## WHAT IS NEEDED
Rewrite the lines below as a numbered list, omitting any blank lines.

## ENTRIES PROVIDED
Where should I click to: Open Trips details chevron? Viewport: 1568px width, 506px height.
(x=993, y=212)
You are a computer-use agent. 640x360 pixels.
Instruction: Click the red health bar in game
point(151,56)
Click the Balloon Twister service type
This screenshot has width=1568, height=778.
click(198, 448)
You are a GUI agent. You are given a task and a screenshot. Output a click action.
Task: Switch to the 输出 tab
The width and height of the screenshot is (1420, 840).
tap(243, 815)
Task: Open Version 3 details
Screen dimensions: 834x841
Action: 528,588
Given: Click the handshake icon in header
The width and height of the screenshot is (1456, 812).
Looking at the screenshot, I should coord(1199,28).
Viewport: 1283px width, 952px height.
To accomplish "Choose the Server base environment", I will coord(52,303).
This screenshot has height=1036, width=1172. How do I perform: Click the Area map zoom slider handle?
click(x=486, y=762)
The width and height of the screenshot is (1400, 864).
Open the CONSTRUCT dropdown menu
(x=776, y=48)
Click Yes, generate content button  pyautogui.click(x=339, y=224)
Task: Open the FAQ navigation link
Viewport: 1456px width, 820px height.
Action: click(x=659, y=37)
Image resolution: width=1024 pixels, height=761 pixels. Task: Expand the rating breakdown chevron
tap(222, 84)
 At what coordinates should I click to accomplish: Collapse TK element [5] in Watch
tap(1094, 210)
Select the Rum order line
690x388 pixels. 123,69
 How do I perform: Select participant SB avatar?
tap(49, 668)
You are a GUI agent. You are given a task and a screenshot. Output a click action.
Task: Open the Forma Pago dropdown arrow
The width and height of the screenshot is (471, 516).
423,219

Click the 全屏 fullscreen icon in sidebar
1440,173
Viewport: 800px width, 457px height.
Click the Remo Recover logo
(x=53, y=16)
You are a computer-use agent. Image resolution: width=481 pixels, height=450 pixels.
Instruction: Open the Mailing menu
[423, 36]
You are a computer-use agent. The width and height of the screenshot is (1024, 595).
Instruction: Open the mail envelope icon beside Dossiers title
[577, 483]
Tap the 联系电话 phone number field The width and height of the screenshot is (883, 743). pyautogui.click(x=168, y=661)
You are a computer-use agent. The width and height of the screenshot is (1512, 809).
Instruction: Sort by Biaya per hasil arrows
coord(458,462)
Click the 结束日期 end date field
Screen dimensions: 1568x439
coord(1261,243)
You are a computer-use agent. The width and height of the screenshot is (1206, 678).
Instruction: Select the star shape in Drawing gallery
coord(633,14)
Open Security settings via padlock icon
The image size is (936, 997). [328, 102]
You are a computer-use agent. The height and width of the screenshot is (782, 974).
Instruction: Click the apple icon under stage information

## OUTPUT
1. Where should I click to: Open Trips details chevron? Viewport: 1568px width, 506px height.
2. (x=993, y=212)
3. You are a computer-use agent. 640x360 pixels.
4. Instruction: Click the red health bar in game
5. point(151,56)
6. Click the Balloon Twister service type
7. This screenshot has width=1568, height=778.
8. click(198, 448)
9. You are a GUI agent. You are given a task and a screenshot. Output a click action.
10. Task: Switch to the 输出 tab
11. The width and height of the screenshot is (1420, 840).
12. tap(243, 815)
13. Task: Open Version 3 details
14. Screen dimensions: 834x841
15. Action: 528,588
16. Given: Click the handshake icon in header
17. The width and height of the screenshot is (1456, 812).
18. Looking at the screenshot, I should coord(1199,28).
19. Viewport: 1283px width, 952px height.
20. To accomplish "Choose the Server base environment", I will coord(52,303).
21. This screenshot has height=1036, width=1172. How do I perform: Click the Area map zoom slider handle?
22. click(x=486, y=762)
23. The width and height of the screenshot is (1400, 864).
24. Open the CONSTRUCT dropdown menu
25. (x=776, y=48)
26. Click Yes, generate content button  pyautogui.click(x=339, y=224)
27. Task: Open the FAQ navigation link
28. Viewport: 1456px width, 820px height.
29. Action: click(x=659, y=37)
30. Image resolution: width=1024 pixels, height=761 pixels. Task: Expand the rating breakdown chevron
31. tap(222, 84)
32.  At what coordinates should I click to accomplish: Collapse TK element [5] in Watch
33. tap(1094, 210)
34. Select the Rum order line
35. 690x388 pixels. 123,69
36.  How do I perform: Select participant SB avatar?
37. tap(49, 668)
38. You are a GUI agent. You are given a task and a screenshot. Output a click action.
39. Task: Open the Forma Pago dropdown arrow
40. The width and height of the screenshot is (471, 516).
41. 423,219
42. Click the 全屏 fullscreen icon in sidebar
43. 1440,173
44. Viewport: 800px width, 457px height.
45. Click the Remo Recover logo
46. (x=53, y=16)
47. You are a computer-use agent. Image resolution: width=481 pixels, height=450 pixels.
48. Instruction: Open the Mailing menu
49. [423, 36]
50. You are a computer-use agent. The width and height of the screenshot is (1024, 595).
51. Instruction: Open the mail envelope icon beside Dossiers title
52. [577, 483]
53. Tap the 联系电话 phone number field The width and height of the screenshot is (883, 743). pyautogui.click(x=168, y=661)
54. You are a computer-use agent. The width and height of the screenshot is (1512, 809).
55. Instruction: Sort by Biaya per hasil arrows
56. coord(458,462)
57. Click the 结束日期 end date field
58. Screen dimensions: 1568x439
59. coord(1261,243)
60. You are a computer-use agent. The width and height of the screenshot is (1206, 678).
61. Instruction: Select the star shape in Drawing gallery
62. coord(633,14)
63. Open Security settings via padlock icon
64. The image size is (936, 997). [328, 102]
65. You are a computer-use agent. The height and width of the screenshot is (782, 974).
66. Instruction: Click the apple icon under stage information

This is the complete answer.